The British Embassy in Oslo worked together with German, French and EU embassy colleagues to promote joint climate diplomacy.
On Climate Diplomacy Day, 17 June, all around the world the UK, Germany, France and the EU used events and activities to showcase our climate diplomacy partnership.
The embassies in Oslo emphasised the importance of our climate partnership with Norway and focused on how a diplomatic push to increase ambitions across the world can help secure a global agreement at COP21 in Paris. Attention focused in particular on how economic growth and action on climate change can be achieved together. There was a joint online quiz to engage contacts and the public where participants answered questions testing their climate knowledge to win a bicycle. The German Ambassador to Norway hosted a reception to announce the winner and highlight the importance of the EU, and particularly French, German and British partnership with Norway on climate.
Climate Diplomacy Day was the perfect occasion for the French, German and British Ambassadors to plant a tree in the embassy gardens to replace a 170 year old elm blown down in a storm last winter.

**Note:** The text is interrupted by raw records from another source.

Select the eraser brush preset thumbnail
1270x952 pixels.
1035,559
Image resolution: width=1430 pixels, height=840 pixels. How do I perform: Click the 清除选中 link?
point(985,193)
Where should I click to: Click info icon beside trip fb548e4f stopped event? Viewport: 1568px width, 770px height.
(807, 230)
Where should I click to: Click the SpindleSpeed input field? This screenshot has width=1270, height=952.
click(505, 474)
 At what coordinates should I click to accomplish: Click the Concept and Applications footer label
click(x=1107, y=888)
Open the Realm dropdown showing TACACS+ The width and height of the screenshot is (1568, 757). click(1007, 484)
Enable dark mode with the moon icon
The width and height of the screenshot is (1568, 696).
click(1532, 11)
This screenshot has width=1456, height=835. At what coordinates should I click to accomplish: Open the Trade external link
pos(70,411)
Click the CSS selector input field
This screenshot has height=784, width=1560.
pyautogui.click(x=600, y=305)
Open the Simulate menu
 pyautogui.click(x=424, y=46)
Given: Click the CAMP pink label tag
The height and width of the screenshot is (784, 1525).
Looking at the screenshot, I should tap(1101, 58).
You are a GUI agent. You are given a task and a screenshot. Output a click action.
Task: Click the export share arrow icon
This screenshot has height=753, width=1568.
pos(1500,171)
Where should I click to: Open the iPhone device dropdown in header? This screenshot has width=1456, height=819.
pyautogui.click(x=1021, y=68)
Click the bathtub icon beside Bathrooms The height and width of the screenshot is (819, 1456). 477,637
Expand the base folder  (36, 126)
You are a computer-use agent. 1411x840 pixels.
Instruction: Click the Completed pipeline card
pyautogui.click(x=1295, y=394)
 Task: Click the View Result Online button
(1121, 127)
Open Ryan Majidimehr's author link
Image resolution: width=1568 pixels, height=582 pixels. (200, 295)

About Climate Change and Foreign Policy
Climate change is one of the major challenges of the 21st century, presenting risks to international prosperity and security. Securing international action in response is a key foreign policy challenge.
Climate change impacts are already being felt around the world, affecting human lives and economies. Without sustained mitigation action and effective adaptation, these impacts are likely have considerable consequences for our way of life.
The economic and business opportunities of a transition to a low carbon future are also significant: the sooner we act, the greater the benefit. Timely investment in low carbon, climate resilient development can generate jobs and growth, and reduce the long term costs of lowering emissions and adapting to climate change impacts.
2015 is a decisive year for international climate negotiations. To keep us on track to limit global temperature rises to below 2°C, it is essential to secure a fair, ambitious and legally binding international agreement under the United Nations Framework Convention on Climate Change (UNFCCC) at the 2015 Conference of Parties in Paris (COP21).
What are we doing about it?
The EU is willing to act. We put our emissions reduction contribution to the 2015 Agreement forward on 6 March 2015, as the first G20 country to do so. The EU’s Intended Nationally Determined Contribution (INDC) reflects the decision taken by the Council of Ministers in October to achieve at least 40% domestic greenhouse gas emission reductions on 1990 levels by 2030. It will put us on a cost-effective trajectory to the 80-95% reductions on 1990 levels by 2050 recommended by the Intergovernmental Panel on Climate Change (IPCC). But Europe accounts only for around 9% of global emissions and its share is falling: action across the globe is therefore essential.
Climate Diplomacy Day seeks to highlight the positive action that is being taken around the globe in collaboration with the EU and its Member States, and to encourage informed debate and a joint response to the climate challenge.